Os efeitos para uma área de vendas podem ser catastróficos - desde metas que serão perdidas, até times que poderão ser desconstruídos por não ter demanda para operar.

Novamente, a empresa não deve ficar reativa e aceitar operar com metade do volume. Ela pode aproveitar suas forças e diferenciais para buscar novos leads de forma ativa, a partir da prospecção digital.

4. Evitar ociosidade dos vendedores

Este problema está muito mais para um efeito do tópico anterior, do que uma causa em si. Contudo, as implicações aqui podem ser catastróficas, podendo ocasionar a demissão de vendedores.

A redução na chegada de novos leads, somada ao fato de muitas oportunidades que estavam no funil terem sido postergadas/canceladas, gera grandes espaços livres na agenda dos vendedores. Com menos oportunidades para trabalhar, esses vendedores têm menos condições de atingir a meta. Consequentemente, são impactados na remuneração e ficam desmotivados.

Existe um risco enorme aqui que precisa ser ressaltado: muitas empresas tendem a olhar para uma redução em suas áreas de vendas como alternativa à crise. A princípio, parece fazer sentido, pois se os vendedores estão com menos leads e mais ociosos, não faz sentido mantê-los justamente quando a empresa precisa cortar custos, certo? ERRADO!

Dispensar parte do time de vendas pode ser a pior decisão que a empresa vai tomar na sua jornada, e pode comprometer sua existência futura. A explicação é muito lógica: contratar, treinar e rampear novos vendedores consome muito investimento e tempo - meses e meses. A medida pode até levar a empresa a sobreviver durante o período de pandemia, mas pode levá-la a perecer na retomada por deixá-la completamente comprometida.

A redução nos leads receptivos não pode ser uma desculpa para que os vendedores fiquem ociosos. Alocá-los em fazer prospecção manual também não é uma solução - isso pode até ocupá-los, porém os resultados continuarão sem vir. A melhor solução neste caso é empoderar o time de vendas com ferramentas que viabilizem fazer prospecção com maior alavancagem - ou seja, com pouco tempo empregado na prospecção, eles geram o volume de oportunidades necessário para encher suas agendas e criar mais condições para bater meta.

5. Contornar as objeções de fechamento

Há inúmero depoimentos de vendedores que está com maior dificuldade para fisgar a atenção de potenciais clientes, gerar compromissos, convencer tomadores de decisão - enfim, avançar as etapas que levam ao fechamento do negócio.

Se a empresa não tomar cuidado, as reuniões internas com o time de vendas viram um “muro das lamentações”. Cobrar os vendedores por esforço - número de ligações, por exemplo -, não resolve o problema e desmotiva o time. Ignorar as queixas dos vendedores também não é uma boa alternativa. A solução é mapear quais são as principais objeções para criar os argumentos, ferramentas e negociações para lidar com elas.

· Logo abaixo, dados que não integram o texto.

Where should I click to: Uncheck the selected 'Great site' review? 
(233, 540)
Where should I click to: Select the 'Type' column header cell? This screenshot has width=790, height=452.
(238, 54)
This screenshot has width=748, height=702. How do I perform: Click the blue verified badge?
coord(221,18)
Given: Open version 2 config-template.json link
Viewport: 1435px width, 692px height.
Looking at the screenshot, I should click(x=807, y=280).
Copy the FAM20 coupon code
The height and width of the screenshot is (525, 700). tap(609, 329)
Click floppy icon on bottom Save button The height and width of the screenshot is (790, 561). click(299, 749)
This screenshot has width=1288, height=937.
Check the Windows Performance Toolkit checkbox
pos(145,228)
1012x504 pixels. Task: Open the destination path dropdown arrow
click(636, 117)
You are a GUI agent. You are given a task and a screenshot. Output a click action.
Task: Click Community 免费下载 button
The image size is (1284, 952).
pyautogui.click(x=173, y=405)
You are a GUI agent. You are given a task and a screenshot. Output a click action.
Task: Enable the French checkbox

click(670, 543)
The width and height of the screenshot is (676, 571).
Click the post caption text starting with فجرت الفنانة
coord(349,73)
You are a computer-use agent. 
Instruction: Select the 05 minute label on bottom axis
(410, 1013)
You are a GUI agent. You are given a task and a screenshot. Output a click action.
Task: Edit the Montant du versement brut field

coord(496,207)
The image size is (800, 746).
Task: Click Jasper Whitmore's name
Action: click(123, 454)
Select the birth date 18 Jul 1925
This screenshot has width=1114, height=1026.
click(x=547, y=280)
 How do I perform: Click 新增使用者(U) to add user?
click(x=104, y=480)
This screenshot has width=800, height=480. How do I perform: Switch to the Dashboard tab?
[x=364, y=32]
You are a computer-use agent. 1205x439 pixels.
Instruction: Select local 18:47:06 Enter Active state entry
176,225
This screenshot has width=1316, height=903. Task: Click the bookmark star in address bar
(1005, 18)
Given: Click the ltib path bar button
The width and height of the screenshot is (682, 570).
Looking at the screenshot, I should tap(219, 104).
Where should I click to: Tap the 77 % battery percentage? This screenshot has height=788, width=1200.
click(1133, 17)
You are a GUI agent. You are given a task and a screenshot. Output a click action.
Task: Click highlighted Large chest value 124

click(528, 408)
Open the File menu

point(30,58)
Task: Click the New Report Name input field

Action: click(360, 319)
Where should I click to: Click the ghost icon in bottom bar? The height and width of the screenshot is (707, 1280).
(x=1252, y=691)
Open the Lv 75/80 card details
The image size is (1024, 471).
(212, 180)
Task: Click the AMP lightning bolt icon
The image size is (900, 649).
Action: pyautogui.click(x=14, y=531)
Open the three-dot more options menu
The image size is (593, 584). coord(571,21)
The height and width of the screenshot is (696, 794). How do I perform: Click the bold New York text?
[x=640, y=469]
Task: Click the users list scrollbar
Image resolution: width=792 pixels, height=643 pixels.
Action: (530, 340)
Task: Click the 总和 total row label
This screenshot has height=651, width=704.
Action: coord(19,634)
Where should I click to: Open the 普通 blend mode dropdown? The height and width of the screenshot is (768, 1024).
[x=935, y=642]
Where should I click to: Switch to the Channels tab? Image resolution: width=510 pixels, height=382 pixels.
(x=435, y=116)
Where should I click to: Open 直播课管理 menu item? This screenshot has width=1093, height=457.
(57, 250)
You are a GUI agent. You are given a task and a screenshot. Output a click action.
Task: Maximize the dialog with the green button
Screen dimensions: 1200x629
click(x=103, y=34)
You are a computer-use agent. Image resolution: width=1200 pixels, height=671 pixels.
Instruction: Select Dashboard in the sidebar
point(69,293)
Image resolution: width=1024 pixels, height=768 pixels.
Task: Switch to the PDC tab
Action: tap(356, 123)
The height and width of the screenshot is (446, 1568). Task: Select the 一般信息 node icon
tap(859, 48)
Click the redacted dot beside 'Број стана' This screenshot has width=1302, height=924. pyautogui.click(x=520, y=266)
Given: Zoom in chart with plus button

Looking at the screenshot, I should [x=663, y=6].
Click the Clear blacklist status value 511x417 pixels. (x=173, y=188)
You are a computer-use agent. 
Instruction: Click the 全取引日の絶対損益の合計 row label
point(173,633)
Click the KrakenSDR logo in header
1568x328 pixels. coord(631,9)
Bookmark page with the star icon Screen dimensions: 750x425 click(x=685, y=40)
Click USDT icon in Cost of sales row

A queda nos leads apontada pela grande maioria das empresas mostra que o cliente está sendo menos ativo em buscar novos fornecedores, ou seja, o funil de vendas torna-se menos “puxado pelo cliente” e mais “empurrado pelo vendedor”.

É preciso compreender esse fenômeno para ajustar a estratégia, tomando muito cuidado para não exceder o volume de tentativas de contatos que é tolerável, e também com o uso de argumentos muito incisivos para fechar vendas. A sensibilidade das pessoas deve ser levada em conta e, mais do que nunca, a venda deve ser baseada em geração de valor e empatia entre fornecedor e cliente.

Além de criar os argumentos e outras alavancas para lidar com as objeções dos clientes e novas barreiras impostas pelo momento, é fundamental entender que nenhuma empresa fará a contratação de algo que não é prioritário.

Cabe aos vendedores fazer a lição de casa: mapear quais são os perfis de clientes onde a solução é crítica/prioritária, gerar estratégias de ataque a esses nichos através de prospecção digital e focar todo o seu discurso comercial em resolver o problema do cliente - e não simplesmente em vender.